Study limitations merit consideration. First, as the MIDUS project did not measure baseline EF, we could not test if change in EF predicted later change in GAD symptoms, which could have been examined using the bivariate dual LCS models had the data been present. This is a tenable hypothesis as research suggests that EF capacities are needed to regulate emotions optimally (Teper, Segal, & Inzlicht, 2013). Moreover, research suggests that EF issues can independently predict future GAD, and both EF problems and GAD symptoms can aggravate one another longitudinally (Zainal & Newman, 2018). Prospective studies could explore this. Also, despite controlling for baseline MDD symptoms, non-worry-specific rise in other disorder symptoms might predict EF decline (Stordal et al., 2005) and it is possible that our findings are not specific to GAD. Similarly, upcoming studies can determine if the effects of heightened worry extend to other forms of EF excluded here. In addition, future research should test these predictions in heterogeneous samples given the lack of socio-economic and ethnic diversity herein. Replication efforts with DSM-5-diagnosed (v. DSM-III-R used in this study) are also needed. Differences in symptom duration (past 6-month v. 12-month) and the replacement of unrealistic worry by uncontrollable worry might alter findings. Moreover, results could change if extensive (v. brief) EF tests were used. Relatedly, retrospective symptom reporting likely added recall biases to the measurement process. Complementing self-reports with assessments that tapped into present or past few day symptoms could have remedied such issues. Additionally, unmeasured third variables (e.g. genetic factors heightening risk for future EF decline and increased worry; Lee et al., 2008) may have affected the results, and merit further study. Nonetheless, chief strengths of this paper include the large sample size, 18-year study period, use of reliable and valid EF and symptom assessments, and test of longitudinal measurement equivalence prior to analyses.

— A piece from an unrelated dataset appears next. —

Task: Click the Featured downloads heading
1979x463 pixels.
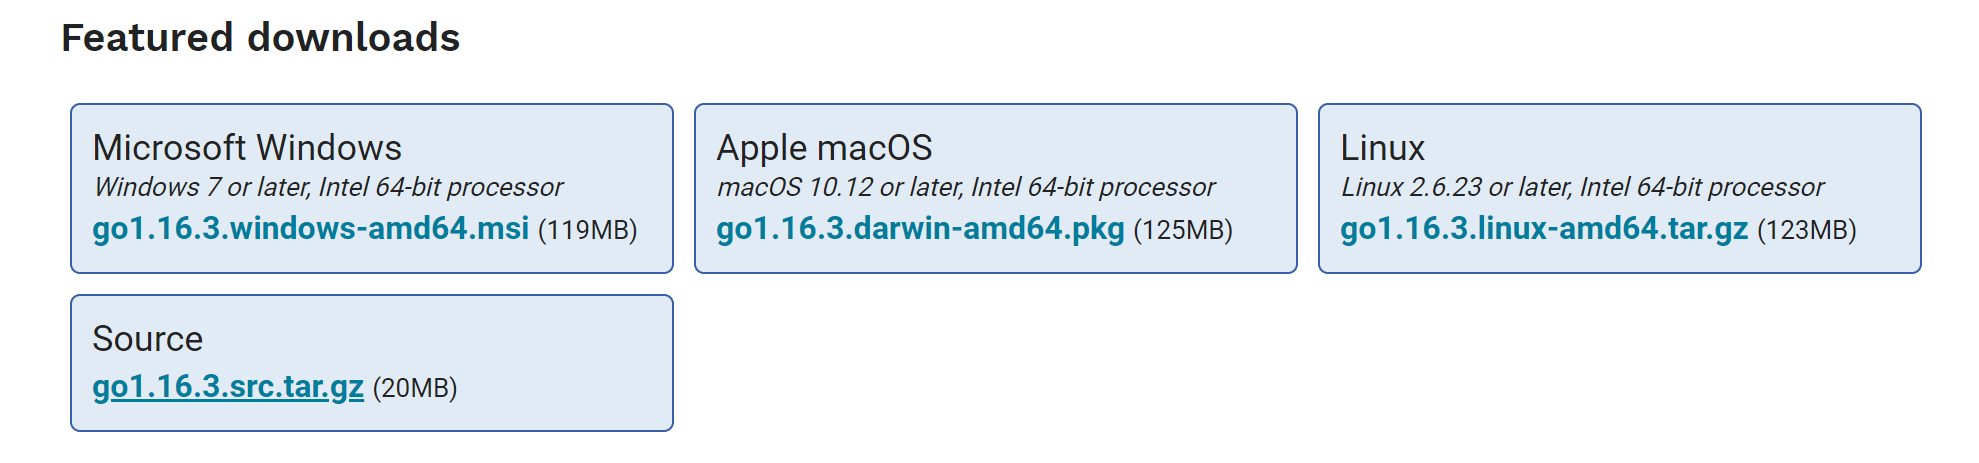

With all that said, if future studies were to replicate this set of results, it might suggest that treatments meant to target GAD symptoms could generalize beyond those symptoms to prevent future executive dysfunction decline. Encouragingly, data pooled across 17 non-randomized and randomized controlled trials (RCTs) have shown that mindfulness-based interventions (MBIs) could both reduce worry and augment WM and inhibition (Chiesa, Calati, & Serretti, 2011). Nonetheless, most MBIs were tested in healthy populations, and only one study so far offered preliminary evidence that its benefits could extend to habitual worriers (Wetherell et al., 2017). Also, as initially suggested by two recent RCTs (Course-Choi, Saville, & Derakshan, 2017; Grol et al., 2018), the field might profit from more studies determining the short- and long-term efficacy of cognitive-behavioral therapy and various forms of cognitive training on both worry symptoms and unique EF domains. Plausibly, successfully reducing excessive worry either through tried-and-tested or novel methods might generalize to other symptoms and EF issues, and offer another potential avenue for future research.